Dixième feu de circulation: rouge
Je passe la tête sous son bras, glisse jusqu’à lui faire face. Je me love au creux de son corps. Mon corps se fait étau autour du sien. Le feu passe au vert. Nous demeurons là, éternellement.
Neuvième feu de circulation: jaune
Plutôt que de lancer son engin à toute allure, il ralentit, arrête. Je le tiens à bras le corps; ses mains se posent sur les miennes. Mes pieds quittent leurs appuis; mes jambes s’enlacent autour de son corps.
Huitième feu de circulation: rouge
Il penche la tête vers l’avant, la roule sur la gauche, puis la droite. Je pose une main sur sa nuque, envahis sa chevelure. J’y pose mes lèvres, embrasse sa peau jusqu’à plus soif.
Septième feu de circulation: rouge
Mes mains glissent sous sa veste de cuir, sous sa chemise, se posent sur la peau du bas de son dos, remontent lentement, redescendent fébrilement le long de ses flancs. Fleurs de peau.

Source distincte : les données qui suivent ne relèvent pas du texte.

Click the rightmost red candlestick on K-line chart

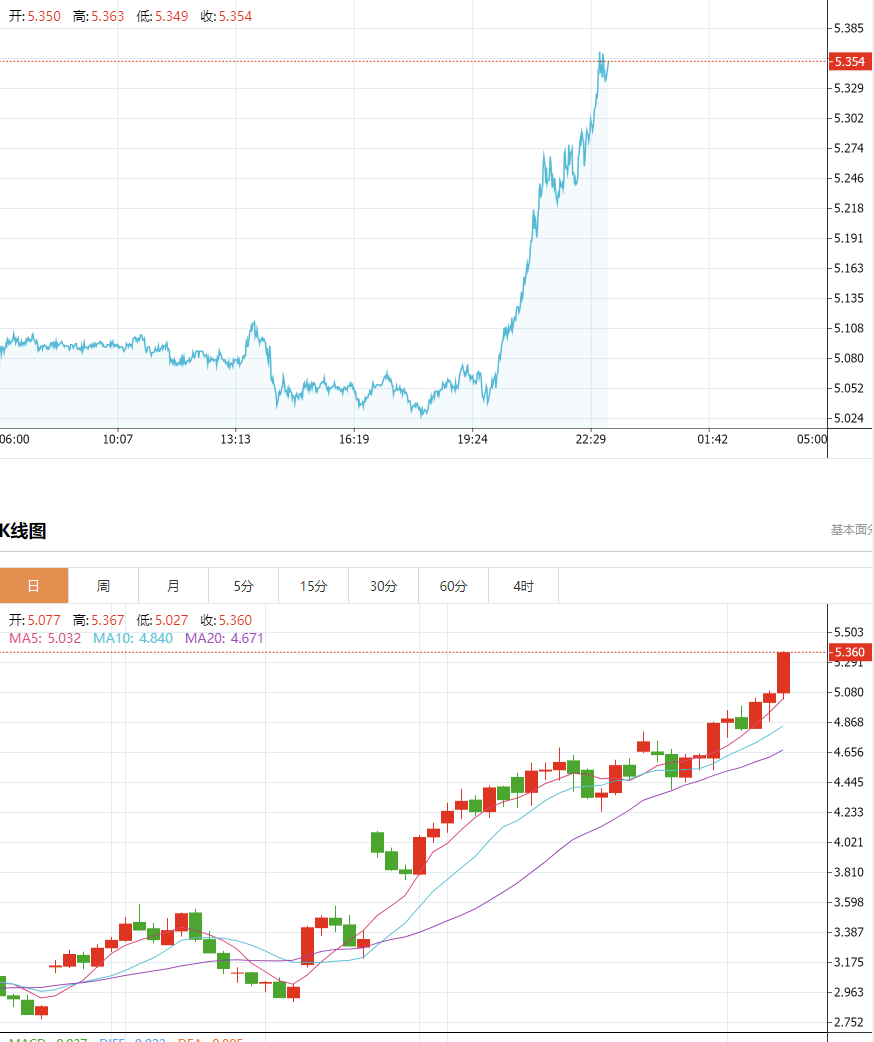coord(784,672)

Sixième feu de circulation: rouge
Je me remémore une scène de film: dans le Grand Nord canadien, par un froid intense, une femme exprime son affection, son attirance, son désir, en enlevant ses mitaines et en allant poser ses mains sur le ventre de son homme, sous son vêtement de fourrure.
Intermède
La blonde de l’automobiliste est partie il y a quelques semaines de cela. Elle n’a pas laissé d’adresse, ni de numéro de téléphone. Seulement des souvenirs, qui ne sont plus partagés. Avec le temps, elle et lui avaient oublié leur tendresse, leur folie, leurs jeux, leurs petits plaisirs, leur amour. Un vase à fleurs qu’on omet d’utiliser. Parce qu’on n’a pas le temps, parce qu’on est pressé, parce qu’on oublie, parce qu’on vieillit. Un vase à fleurs qui se fane et se flétrit. Un vase qui s’effrite sans crier gare. L’automobiliste se surprend à verser une larme. Voilà plusieurs secondes que les chauffeurs, derrière lui, klaxonnent, mécontents. Les motocyclistes ont disparu de son horizon depuis un moment déjà.
Cinquième feu de circulation: rouge
Un automobiliste, à gauche, nous observe. Il a un air de «Vous pourriez pas faire ça ailleurs?», de «Diable que j’aimerais être sur cette moto!» et de «Diantre que je m’ennuie de ma copine!».
Quatrième feu de circulation: rouge
Mes mains cherchent ses jambes, fouillent entre ses cuisses, glissent à l’intérieur des genoux. Le feu passe au vert.
Troisième feu de circulation: rouge
Il pose sa main gauche sur ma cuisse. Il tremble. Ça me fait oublier les vrombissements du moteur. Un frémissement traverse mon corps; sa timidité me trouble, me laisse émue. Il s’engage de nouveau sur la route.
Deuxième feu de circulation: rouge
Des tonnes de piétons traversent la rue devant nous. Heure de pointe. On se dépêche de rentrer chez soi, de retrouver son petit nid douillet, d’oublier la journée de boulot. J’enserre plus étroitement son corps, mes jambes de chaque côté des siennes, mes bras autour de sa taille. Son pied quitte le sol et se pose sur l’accélérateur.